**Request**: Write out the whole listing below word for word, changing nothing.

————

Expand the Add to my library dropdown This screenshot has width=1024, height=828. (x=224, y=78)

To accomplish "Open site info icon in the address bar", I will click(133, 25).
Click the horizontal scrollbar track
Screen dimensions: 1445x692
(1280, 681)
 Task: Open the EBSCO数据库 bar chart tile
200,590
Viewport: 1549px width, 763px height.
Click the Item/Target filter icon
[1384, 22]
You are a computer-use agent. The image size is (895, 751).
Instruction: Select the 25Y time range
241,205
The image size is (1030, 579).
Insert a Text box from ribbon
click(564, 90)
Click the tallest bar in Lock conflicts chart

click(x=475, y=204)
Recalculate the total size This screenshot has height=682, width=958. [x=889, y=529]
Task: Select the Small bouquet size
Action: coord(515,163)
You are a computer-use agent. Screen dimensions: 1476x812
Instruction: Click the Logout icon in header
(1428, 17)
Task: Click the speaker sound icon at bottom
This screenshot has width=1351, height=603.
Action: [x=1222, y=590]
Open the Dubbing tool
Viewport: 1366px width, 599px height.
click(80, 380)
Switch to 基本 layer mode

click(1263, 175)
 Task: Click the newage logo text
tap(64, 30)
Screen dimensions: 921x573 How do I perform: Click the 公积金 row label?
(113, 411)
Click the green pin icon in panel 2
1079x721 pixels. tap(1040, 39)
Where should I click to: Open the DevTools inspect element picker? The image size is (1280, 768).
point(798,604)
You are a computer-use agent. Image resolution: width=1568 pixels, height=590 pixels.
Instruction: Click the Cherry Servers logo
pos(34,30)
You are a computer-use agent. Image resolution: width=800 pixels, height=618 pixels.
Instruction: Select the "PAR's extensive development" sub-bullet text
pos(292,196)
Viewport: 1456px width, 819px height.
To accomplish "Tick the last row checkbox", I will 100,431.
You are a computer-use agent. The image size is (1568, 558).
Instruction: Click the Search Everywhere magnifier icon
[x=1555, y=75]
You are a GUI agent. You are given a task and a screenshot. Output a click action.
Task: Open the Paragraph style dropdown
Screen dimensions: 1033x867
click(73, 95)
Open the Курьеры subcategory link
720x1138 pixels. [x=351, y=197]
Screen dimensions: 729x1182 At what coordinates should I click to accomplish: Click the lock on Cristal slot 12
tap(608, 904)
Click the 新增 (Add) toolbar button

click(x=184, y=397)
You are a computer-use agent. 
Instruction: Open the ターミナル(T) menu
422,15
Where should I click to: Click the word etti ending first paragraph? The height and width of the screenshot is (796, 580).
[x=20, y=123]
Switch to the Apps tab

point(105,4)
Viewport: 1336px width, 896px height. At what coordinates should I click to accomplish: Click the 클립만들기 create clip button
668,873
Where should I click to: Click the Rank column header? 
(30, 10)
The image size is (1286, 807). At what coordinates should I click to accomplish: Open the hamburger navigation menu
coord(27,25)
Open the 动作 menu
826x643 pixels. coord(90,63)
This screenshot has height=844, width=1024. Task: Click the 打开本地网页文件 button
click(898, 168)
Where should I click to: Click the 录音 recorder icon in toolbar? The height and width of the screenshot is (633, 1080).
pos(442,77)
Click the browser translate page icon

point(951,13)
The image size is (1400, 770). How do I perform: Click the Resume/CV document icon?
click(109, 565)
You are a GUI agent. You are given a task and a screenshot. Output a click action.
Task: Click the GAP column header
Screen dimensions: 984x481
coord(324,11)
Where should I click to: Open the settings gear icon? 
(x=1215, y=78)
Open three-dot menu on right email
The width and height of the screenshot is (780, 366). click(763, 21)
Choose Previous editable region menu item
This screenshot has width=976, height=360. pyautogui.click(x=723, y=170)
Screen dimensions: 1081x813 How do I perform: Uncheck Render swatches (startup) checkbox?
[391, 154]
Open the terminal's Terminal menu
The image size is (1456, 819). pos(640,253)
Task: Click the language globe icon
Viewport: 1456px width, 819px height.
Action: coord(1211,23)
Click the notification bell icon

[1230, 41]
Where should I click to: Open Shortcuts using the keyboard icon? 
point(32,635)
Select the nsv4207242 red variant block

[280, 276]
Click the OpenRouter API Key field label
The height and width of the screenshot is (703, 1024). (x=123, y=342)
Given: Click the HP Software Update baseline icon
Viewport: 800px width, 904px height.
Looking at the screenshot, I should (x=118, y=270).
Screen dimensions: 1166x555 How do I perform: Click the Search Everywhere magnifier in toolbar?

————

**Completed task**:
Expand the Add to my library dropdown This screenshot has width=1024, height=828. (x=224, y=78)

To accomplish "Open site info icon in the address bar", I will click(133, 25).
Click the horizontal scrollbar track
Screen dimensions: 1445x692
(1280, 681)
 Task: Open the EBSCO数据库 bar chart tile
200,590
Viewport: 1549px width, 763px height.
Click the Item/Target filter icon
[1384, 22]
You are a computer-use agent. The image size is (895, 751).
Instruction: Select the 25Y time range
241,205
The image size is (1030, 579).
Insert a Text box from ribbon
click(564, 90)
Click the tallest bar in Lock conflicts chart

click(x=475, y=204)
Recalculate the total size This screenshot has height=682, width=958. [x=889, y=529]
Task: Select the Small bouquet size
Action: coord(515,163)
You are a computer-use agent. Screen dimensions: 1476x812
Instruction: Click the Logout icon in header
(1428, 17)
Task: Click the speaker sound icon at bottom
This screenshot has width=1351, height=603.
Action: [x=1222, y=590]
Open the Dubbing tool
Viewport: 1366px width, 599px height.
click(80, 380)
Switch to 基本 layer mode

click(1263, 175)
 Task: Click the newage logo text
tap(64, 30)
Screen dimensions: 921x573 How do I perform: Click the 公积金 row label?
(113, 411)
Click the green pin icon in panel 2
1079x721 pixels. tap(1040, 39)
Where should I click to: Open the DevTools inspect element picker? The image size is (1280, 768).
point(798,604)
You are a computer-use agent. Image resolution: width=1568 pixels, height=590 pixels.
Instruction: Click the Cherry Servers logo
pos(34,30)
You are a computer-use agent. Image resolution: width=800 pixels, height=618 pixels.
Instruction: Select the "PAR's extensive development" sub-bullet text
pos(292,196)
Viewport: 1456px width, 819px height.
To accomplish "Tick the last row checkbox", I will 100,431.
You are a computer-use agent. The image size is (1568, 558).
Instruction: Click the Search Everywhere magnifier icon
[x=1555, y=75]
You are a GUI agent. You are given a task and a screenshot. Output a click action.
Task: Open the Paragraph style dropdown
Screen dimensions: 1033x867
click(73, 95)
Open the Курьеры subcategory link
720x1138 pixels. [x=351, y=197]
Screen dimensions: 729x1182 At what coordinates should I click to accomplish: Click the lock on Cristal slot 12
tap(608, 904)
Click the 新增 (Add) toolbar button

click(x=184, y=397)
You are a computer-use agent. 
Instruction: Open the ターミナル(T) menu
422,15
Where should I click to: Click the word etti ending first paragraph? The height and width of the screenshot is (796, 580).
[x=20, y=123]
Switch to the Apps tab

point(105,4)
Viewport: 1336px width, 896px height. At what coordinates should I click to accomplish: Click the 클립만들기 create clip button
668,873
Where should I click to: Click the Rank column header? 
(30, 10)
The image size is (1286, 807). At what coordinates should I click to accomplish: Open the hamburger navigation menu
coord(27,25)
Open the 动作 menu
826x643 pixels. coord(90,63)
This screenshot has height=844, width=1024. Task: Click the 打开本地网页文件 button
click(898, 168)
Where should I click to: Click the 录音 recorder icon in toolbar? The height and width of the screenshot is (633, 1080).
pos(442,77)
Click the browser translate page icon

point(951,13)
The image size is (1400, 770). How do I perform: Click the Resume/CV document icon?
click(109, 565)
You are a GUI agent. You are given a task and a screenshot. Output a click action.
Task: Click the GAP column header
Screen dimensions: 984x481
coord(324,11)
Where should I click to: Open the settings gear icon? 
(x=1215, y=78)
Open three-dot menu on right email
The width and height of the screenshot is (780, 366). click(763, 21)
Choose Previous editable region menu item
This screenshot has width=976, height=360. pyautogui.click(x=723, y=170)
Screen dimensions: 1081x813 How do I perform: Uncheck Render swatches (startup) checkbox?
[391, 154]
Open the terminal's Terminal menu
The image size is (1456, 819). pos(640,253)
Task: Click the language globe icon
Viewport: 1456px width, 819px height.
Action: coord(1211,23)
Click the notification bell icon

[1230, 41]
Where should I click to: Open Shortcuts using the keyboard icon? 
point(32,635)
Select the nsv4207242 red variant block

[280, 276]
Click the OpenRouter API Key field label
The height and width of the screenshot is (703, 1024). (x=123, y=342)
Given: Click the HP Software Update baseline icon
Viewport: 800px width, 904px height.
Looking at the screenshot, I should (x=118, y=270).
Screen dimensions: 1166x555 How do I perform: Click the Search Everywhere magnifier in toolbar?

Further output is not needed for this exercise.